[Rows showing where targets appear]
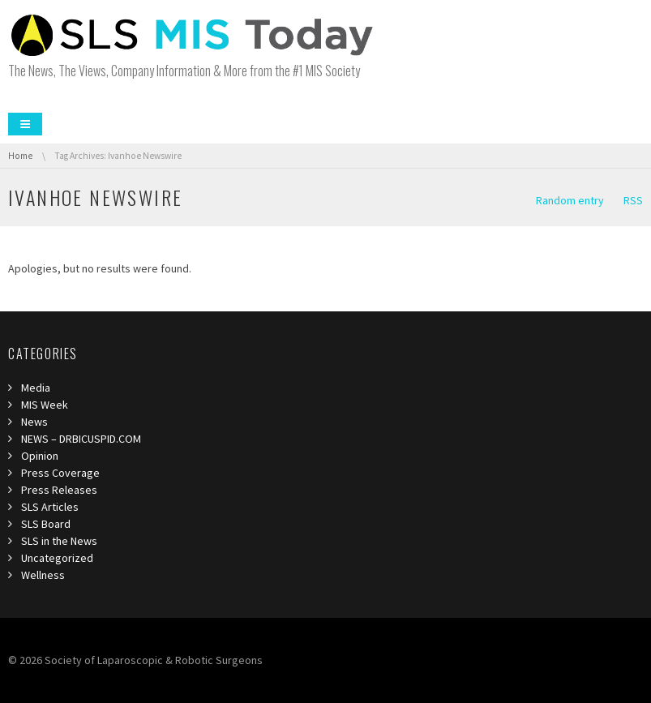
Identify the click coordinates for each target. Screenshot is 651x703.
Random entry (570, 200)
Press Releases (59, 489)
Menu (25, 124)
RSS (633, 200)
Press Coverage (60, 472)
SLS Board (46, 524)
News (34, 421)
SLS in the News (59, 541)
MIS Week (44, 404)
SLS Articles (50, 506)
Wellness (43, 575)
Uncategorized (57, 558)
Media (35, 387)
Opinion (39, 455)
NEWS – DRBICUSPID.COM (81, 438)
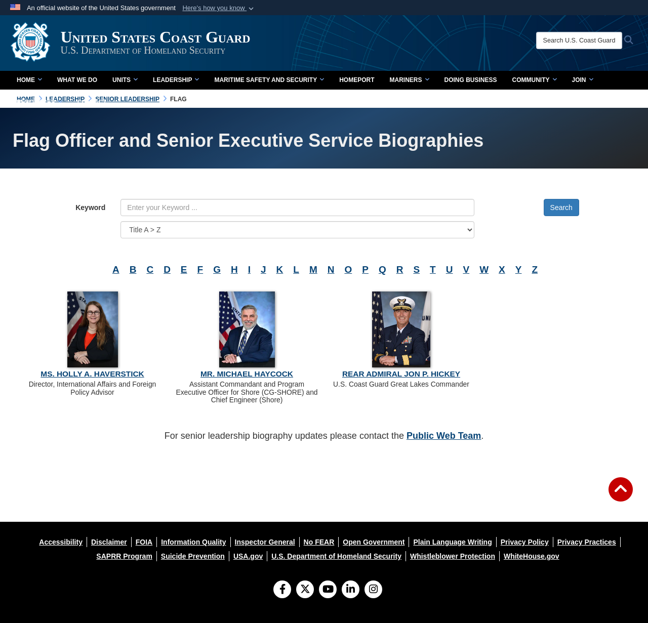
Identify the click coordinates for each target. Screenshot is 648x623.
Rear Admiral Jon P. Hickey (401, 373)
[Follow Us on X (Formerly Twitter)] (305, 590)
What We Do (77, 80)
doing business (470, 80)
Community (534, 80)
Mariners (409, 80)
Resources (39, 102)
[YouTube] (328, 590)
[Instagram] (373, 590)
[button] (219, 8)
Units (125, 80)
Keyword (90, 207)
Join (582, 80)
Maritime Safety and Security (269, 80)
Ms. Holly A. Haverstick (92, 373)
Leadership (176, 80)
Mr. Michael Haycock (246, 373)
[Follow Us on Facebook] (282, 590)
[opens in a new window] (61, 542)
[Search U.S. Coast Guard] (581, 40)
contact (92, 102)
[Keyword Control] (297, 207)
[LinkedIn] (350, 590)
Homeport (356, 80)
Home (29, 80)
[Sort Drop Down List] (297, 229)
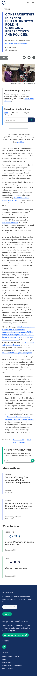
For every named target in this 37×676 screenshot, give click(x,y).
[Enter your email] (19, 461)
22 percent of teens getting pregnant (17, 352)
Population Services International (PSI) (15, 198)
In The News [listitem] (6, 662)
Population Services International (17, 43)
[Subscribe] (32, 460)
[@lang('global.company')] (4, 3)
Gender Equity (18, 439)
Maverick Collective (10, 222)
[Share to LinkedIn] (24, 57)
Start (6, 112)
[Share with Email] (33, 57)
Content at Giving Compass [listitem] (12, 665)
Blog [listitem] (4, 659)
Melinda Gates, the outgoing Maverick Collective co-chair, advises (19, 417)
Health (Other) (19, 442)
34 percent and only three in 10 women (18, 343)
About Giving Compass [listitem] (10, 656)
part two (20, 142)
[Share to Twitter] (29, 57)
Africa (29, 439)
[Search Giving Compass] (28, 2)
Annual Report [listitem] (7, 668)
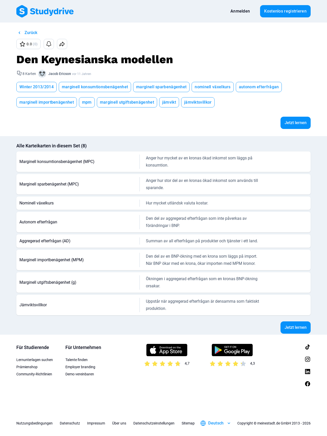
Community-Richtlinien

• Written exercise
Can you arrange every line of all the entries above as a numbered list, skipping blank lines and leaving the pictures out?

• Problem solution
1. Identify the click coordinates for each target. Screenshot is 651x703.
2. Random entry (570, 200)
3. Press Releases (59, 489)
4. Menu (25, 124)
5. RSS (633, 200)
6. Press Coverage (60, 472)
7. SLS Board (46, 524)
8. News (34, 421)
9. SLS in the News (59, 541)
10. MIS Week (44, 404)
11. SLS Articles (50, 506)
12. Wellness (43, 575)
13. Uncategorized (57, 558)
14. Media (35, 387)
15. Opinion (39, 455)
16. NEWS – DRBICUSPID.COM (81, 438)
17. Identify the click coordinates for each target. Screenshot is 648x623.
18. Rear Admiral Jon P. Hickey (401, 373)
19. [Follow Us on X (Formerly Twitter)] (305, 590)
20. What We Do (77, 80)
21. doing business (470, 80)
22. Community (534, 80)
23. Mariners (409, 80)
24. Resources (39, 102)
25. [YouTube] (328, 590)
26. [Instagram] (373, 590)
27. [button] (219, 8)
28. Units (125, 80)
29. Keyword (90, 207)
30. Join (582, 80)
31. Maritime Safety and Security (269, 80)
32. Ms. Holly A. Haverstick (92, 373)
33. Leadership (176, 80)
34. Mr. Michael Haycock (246, 373)
35. [Follow Us on Facebook] (282, 590)
36. [opens in a new window] (61, 542)
37. [Search U.S. Coast Guard] (581, 40)
38. contact (92, 102)
39. [Keyword Control] (297, 207)
40. [LinkedIn] (350, 590)
41. Homeport (356, 80)
42. Home (29, 80)
43. [Sort Drop Down List] (297, 229)
44. For every named target in this 37×676 screenshot, give click(x,y).
45. [Enter your email] (19, 461)
46. 22 percent of teens getting pregnant (17, 352)
47. Population Services International (PSI) (15, 198)
48. In The News [listitem] (6, 662)
49. Population Services International (17, 43)
50. [Subscribe] (32, 460)
51. [@lang('global.company')] (4, 3)
52. Gender Equity (18, 439)
53. Maverick Collective (10, 222)
54. [Share to LinkedIn] (24, 57)
55. Start (6, 112)
56. [Share with Email] (33, 57)
57. Content at Giving Compass [listitem] (12, 665)
58. Blog [listitem] (4, 659)
59. Melinda Gates, the outgoing Maverick Collective co-chair, advises (19, 417)
60. Health (Other) (19, 442)
61. 34 percent and only three in 10 women (18, 343)
62. About Giving Compass [listitem] (10, 656)
63. part two (20, 142)
64. [Share to Twitter] (29, 57)
65. Africa (29, 439)
66. [Search Giving Compass] (28, 2)
67. Annual Report [listitem] (7, 668)
68. Community-Richtlinien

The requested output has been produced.